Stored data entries
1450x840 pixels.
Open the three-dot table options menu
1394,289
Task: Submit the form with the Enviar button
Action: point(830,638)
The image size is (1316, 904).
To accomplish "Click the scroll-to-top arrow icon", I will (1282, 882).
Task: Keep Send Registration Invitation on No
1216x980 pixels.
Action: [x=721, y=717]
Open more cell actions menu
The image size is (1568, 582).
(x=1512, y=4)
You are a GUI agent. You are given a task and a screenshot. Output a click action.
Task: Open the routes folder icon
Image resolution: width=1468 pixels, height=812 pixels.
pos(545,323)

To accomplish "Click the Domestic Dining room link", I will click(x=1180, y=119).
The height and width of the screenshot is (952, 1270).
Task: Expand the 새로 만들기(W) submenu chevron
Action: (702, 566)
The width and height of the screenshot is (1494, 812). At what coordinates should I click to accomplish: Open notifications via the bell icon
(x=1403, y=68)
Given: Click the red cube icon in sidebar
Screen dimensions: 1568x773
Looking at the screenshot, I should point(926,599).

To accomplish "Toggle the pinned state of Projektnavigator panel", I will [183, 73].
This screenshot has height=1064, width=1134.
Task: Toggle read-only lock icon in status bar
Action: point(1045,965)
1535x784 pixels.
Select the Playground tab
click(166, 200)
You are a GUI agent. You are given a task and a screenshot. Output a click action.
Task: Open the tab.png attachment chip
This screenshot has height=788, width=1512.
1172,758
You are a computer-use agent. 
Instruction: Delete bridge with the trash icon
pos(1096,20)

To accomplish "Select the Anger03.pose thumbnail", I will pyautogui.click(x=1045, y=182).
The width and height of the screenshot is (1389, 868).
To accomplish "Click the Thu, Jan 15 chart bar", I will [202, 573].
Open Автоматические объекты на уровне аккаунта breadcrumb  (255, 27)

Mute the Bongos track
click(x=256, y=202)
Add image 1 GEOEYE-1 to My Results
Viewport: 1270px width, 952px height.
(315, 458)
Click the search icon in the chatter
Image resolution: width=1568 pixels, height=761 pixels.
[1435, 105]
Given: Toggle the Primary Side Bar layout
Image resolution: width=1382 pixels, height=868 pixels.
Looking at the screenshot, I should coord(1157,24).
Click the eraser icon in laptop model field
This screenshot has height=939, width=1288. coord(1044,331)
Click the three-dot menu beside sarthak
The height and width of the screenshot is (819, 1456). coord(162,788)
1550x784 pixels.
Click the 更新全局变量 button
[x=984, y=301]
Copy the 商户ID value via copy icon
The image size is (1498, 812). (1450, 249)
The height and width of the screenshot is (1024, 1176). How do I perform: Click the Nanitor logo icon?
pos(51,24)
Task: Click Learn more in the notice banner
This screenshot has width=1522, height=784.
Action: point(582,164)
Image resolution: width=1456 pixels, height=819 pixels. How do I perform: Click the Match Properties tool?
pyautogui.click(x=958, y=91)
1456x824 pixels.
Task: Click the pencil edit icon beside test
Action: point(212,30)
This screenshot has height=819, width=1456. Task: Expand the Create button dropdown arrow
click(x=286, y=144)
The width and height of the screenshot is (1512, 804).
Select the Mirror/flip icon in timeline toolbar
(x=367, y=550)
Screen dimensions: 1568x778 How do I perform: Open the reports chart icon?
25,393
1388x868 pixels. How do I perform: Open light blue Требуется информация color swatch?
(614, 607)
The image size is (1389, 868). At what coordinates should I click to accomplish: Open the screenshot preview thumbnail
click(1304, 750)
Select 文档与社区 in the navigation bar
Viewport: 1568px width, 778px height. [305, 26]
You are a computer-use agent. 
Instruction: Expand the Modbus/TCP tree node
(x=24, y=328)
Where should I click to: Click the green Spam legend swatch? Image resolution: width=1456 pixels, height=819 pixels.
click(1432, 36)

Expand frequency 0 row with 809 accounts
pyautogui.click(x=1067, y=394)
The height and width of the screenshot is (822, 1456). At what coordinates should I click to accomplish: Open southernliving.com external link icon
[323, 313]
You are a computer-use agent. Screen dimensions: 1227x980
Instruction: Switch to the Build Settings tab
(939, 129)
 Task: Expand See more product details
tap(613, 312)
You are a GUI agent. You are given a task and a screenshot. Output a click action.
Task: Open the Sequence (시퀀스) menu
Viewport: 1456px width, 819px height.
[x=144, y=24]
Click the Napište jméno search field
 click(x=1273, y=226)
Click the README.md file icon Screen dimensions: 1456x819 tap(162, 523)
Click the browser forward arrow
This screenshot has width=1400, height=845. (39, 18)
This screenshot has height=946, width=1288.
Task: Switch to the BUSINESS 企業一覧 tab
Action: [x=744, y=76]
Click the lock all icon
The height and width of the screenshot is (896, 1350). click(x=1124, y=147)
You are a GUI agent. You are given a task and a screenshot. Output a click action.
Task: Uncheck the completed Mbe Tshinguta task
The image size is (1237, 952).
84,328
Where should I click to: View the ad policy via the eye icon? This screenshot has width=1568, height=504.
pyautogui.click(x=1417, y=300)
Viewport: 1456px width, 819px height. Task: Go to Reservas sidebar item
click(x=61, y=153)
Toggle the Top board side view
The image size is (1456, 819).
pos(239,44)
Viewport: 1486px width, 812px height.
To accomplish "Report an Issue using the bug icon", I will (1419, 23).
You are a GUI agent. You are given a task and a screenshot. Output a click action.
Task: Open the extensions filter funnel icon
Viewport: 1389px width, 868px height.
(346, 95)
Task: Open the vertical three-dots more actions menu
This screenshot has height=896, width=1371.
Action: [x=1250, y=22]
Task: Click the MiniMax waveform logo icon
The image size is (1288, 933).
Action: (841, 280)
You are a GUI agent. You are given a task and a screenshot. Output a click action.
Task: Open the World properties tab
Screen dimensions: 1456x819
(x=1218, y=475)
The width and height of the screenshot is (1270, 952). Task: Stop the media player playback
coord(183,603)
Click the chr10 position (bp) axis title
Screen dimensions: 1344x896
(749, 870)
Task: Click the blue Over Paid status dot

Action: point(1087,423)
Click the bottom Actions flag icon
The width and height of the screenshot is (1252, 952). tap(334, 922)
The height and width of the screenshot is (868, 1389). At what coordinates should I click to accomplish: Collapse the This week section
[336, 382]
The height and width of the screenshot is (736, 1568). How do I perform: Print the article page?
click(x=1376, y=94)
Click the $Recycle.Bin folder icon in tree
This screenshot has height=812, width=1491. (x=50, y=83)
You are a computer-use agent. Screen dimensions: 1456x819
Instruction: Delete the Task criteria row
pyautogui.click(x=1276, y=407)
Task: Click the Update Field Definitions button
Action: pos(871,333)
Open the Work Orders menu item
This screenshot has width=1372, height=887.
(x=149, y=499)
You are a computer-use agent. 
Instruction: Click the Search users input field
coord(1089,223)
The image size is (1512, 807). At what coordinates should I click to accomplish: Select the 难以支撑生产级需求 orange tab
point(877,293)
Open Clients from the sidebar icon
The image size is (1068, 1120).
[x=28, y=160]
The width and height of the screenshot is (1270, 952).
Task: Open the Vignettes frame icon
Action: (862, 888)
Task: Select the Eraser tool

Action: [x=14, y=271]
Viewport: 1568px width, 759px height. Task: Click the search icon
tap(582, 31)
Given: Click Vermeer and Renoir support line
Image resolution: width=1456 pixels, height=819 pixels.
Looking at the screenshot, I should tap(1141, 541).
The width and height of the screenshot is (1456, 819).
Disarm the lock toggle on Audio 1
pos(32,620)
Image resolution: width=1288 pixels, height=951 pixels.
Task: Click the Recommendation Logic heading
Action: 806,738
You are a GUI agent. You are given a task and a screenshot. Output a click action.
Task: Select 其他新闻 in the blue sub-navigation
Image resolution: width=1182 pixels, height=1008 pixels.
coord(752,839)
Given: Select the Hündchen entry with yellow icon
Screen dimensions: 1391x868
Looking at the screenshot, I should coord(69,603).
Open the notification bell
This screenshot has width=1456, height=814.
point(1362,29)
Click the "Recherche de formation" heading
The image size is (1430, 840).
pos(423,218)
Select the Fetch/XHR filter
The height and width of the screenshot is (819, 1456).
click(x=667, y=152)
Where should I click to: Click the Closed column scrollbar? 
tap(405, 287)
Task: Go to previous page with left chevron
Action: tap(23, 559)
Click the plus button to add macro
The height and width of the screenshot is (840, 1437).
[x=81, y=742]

Assignment
In the data above, start at the line that has "Toggle the Top board side view", stop after the line that has "Task: Open the extensions filter funnel icon", and print every line in between exactly as it stands.

Answer space
Toggle the Top board side view
The image size is (1456, 819).
pos(239,44)
Viewport: 1486px width, 812px height.
To accomplish "Report an Issue using the bug icon", I will (1419, 23).
You are a GUI agent. You are given a task and a screenshot. Output a click action.
Task: Open the extensions filter funnel icon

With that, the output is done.